Danzando al Son del Pulque: Un Panteón de Estados Alterados
Tal como se vislumbra en ecos pictóricos que han sobrevivido al tiempo, la escena alrededor de Mayahuel era un carnaval perpetuo orquestado por sus hijos-conejo. Vemos a estos espíritus con forma de conejo comportándose como humanos ebrios: algunos transportan cántaros rebosantes de octli, otros beben ávidamente de jícaras o modernas botellas, mientras unos más tañen instrumentos en una cacofonía festiva. Hay conejos que bailan con torpeza, otros que ríen a carcajadas con un "¡Hee!" gutural, y no pocos que sucumben al sopor etílico, durmiendo ovillados entre charcos de pulque derramado, o mascullando un quejumbroso "¡Hic!". Representan la alegría desbordada, la melancolía llorosa, la locuacidad imparable, la agresividad súbita, la lascivia desinhibida, el sueño profundo... cada conejo, un dios menor de un estado alterado específico.

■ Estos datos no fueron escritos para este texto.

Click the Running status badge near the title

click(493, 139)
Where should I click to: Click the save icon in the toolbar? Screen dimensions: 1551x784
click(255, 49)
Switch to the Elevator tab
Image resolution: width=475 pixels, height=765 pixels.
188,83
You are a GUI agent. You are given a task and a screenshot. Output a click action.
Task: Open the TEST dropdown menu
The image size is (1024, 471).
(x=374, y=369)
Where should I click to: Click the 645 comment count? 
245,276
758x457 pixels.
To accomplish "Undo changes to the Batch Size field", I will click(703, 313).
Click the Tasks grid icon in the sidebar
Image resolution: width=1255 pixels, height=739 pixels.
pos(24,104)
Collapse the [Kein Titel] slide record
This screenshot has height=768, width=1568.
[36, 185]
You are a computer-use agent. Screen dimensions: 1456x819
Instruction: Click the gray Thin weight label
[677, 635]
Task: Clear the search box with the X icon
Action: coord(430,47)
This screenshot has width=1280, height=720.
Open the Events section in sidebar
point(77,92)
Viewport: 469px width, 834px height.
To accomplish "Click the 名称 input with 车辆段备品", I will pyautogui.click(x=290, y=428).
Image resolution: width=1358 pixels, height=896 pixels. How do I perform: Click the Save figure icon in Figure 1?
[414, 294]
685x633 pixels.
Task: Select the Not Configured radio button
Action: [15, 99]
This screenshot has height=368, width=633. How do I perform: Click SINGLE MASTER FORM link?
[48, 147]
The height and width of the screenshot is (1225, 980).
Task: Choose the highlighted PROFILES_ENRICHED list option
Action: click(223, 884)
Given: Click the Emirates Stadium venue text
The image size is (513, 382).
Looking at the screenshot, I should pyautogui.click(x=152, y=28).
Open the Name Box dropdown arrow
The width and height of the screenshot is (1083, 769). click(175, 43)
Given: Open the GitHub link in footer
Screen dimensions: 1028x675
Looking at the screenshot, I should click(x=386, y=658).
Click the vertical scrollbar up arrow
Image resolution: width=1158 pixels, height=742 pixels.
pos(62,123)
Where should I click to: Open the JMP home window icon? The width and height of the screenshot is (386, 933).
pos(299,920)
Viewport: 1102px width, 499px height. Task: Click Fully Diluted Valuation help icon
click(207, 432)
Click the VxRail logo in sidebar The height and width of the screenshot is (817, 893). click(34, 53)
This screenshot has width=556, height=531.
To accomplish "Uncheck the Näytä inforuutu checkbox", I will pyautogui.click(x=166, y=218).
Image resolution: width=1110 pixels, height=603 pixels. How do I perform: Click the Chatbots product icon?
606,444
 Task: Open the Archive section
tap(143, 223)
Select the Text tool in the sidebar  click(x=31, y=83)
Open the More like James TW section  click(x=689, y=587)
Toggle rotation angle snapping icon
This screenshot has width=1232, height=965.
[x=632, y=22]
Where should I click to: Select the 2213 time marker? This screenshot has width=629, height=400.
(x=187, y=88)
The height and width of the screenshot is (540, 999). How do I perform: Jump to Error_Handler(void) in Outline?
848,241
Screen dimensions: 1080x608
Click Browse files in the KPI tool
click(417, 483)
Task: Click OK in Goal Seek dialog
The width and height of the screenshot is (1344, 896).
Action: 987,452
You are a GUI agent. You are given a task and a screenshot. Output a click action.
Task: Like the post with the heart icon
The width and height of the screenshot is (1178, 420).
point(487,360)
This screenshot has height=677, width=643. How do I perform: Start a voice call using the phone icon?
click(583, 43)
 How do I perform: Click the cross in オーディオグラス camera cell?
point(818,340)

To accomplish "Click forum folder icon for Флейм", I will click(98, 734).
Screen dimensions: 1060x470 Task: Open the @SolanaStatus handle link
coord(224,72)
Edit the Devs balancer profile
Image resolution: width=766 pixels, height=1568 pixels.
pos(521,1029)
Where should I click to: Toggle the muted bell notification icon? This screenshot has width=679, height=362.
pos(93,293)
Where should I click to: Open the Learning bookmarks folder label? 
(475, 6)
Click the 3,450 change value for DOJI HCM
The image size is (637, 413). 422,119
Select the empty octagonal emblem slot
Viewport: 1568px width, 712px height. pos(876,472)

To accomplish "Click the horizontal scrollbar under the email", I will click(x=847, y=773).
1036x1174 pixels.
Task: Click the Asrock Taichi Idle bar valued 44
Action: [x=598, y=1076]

La Posesión Sagrada: Cuando los Conejos Habitan al Hombre
Para los pueblos antiguos, la embriaguez no era un simple estado fisiológico, sino una forma de posesión divina. Cuando un hombre o una mujer bebía pulque y perdía el control, se decía que estaba siendo habitado por uno o varios de los Centzon Tōtōchtin. El comportamiento errático, impredecible, era la manifestación del conejo o conejos que habían tomado las riendas de su ser. Era una explicación mítica para la misteriosa transformación que obraba el néctar de Mayahuel en el alma humana.
El Legado Perenne de Mayahuel
La leyenda de Mayahuel, la diosa que murió en los cielos para renacer como maguey en la tierra, es mucho más que un cuento sobre el origen del pulque. Es un poema épico sobre la transformación, sobre cómo del sacrificio puede nacer el sustento, sobre la dualidad de los dones divinos –capaces de nutrir y elevar, pero también de confundir y perder. El eco de Mayahuel persiste en cada maguey que se alza resistente bajo el sol, en el sabor espeso y ancestral del pulque, y en la comprensión profunda de que en el corazón de la naturaleza y en los abismos de la conciencia humana, reside siempre lo sagrado, lo salvaje y lo infinitamente complejo, tan diverso como los cuatrocientos conejos que aún danzan en la memoria del tiempo.